When is it Time to Examine Fire Safety Procedures?
From Harrington Group, Inc.

When is it Time to Examine Fire Safety Procedures? 

 

Posted on Friday, April 5th, 2013
Flavors and Fragrance Explosion

On December 26, 2012, an explosion at a leading flavor and fragrance company, Givaudan Flavors Corp., shook nearby businesses and scattered debris throughout the plant grounds. Thankfully, no one was seriously injured. The explosion occurred in Florence, Kentucky when a silo was being filled by a semi-truck. That silo was heavily damaged and there was minor damage to the silo next to it, however, no other damages to the facility were noted.

This is the second time within a year that fire departments have responded to explosion reports at this manufacturing facility. The previous incident occurred in February 2012 when the same silo was being filled. News reports indicated that employees were filling the silo with chemicals when it over-pressurized and caused an explosion that again shook businesses nearby.

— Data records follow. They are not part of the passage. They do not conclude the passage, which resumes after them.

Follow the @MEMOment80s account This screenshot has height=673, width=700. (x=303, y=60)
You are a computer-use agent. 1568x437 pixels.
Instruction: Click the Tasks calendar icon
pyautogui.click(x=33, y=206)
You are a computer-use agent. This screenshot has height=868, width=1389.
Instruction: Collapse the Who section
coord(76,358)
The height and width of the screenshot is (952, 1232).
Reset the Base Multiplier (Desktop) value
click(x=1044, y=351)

One witness said that two or three times a year, he hears a big “boom” at the facility and then watches as fire departments arrive.

Givaudan Flavors, headquartered in Vernier, Switzerland, is a leading manufacturer in the fragrance and flavor industry. It operates in over 40 countries and employs more than 8,000 worldwide. Two incidents at the same facility within 10 months, in the same silo, begs the question, “When is it time to examine fire safety procedures?” Givaudan Flavors has been fortunate that in neither incident, no one was injured.

Serious fire or explosion incidents do happen, even at manufacturing facilities where accident prevention is taken seriously and incorporated well into daily plant life. Prevention efforts are never 100% fool-proof.  Serious fire or explosion incidents at any given facility are usually rare. When they do happen, it is critically important that a thorough and honest evaluation be conducted to identify the key contributing factors and extract as much learning from the failure as possible. But the evaluation is only half of it.  Corrective measures designed to neutralize the key contributing factors must actually be implemented, even if the expense is significant. Failure to do so will set the stage for a repeat of the same failure.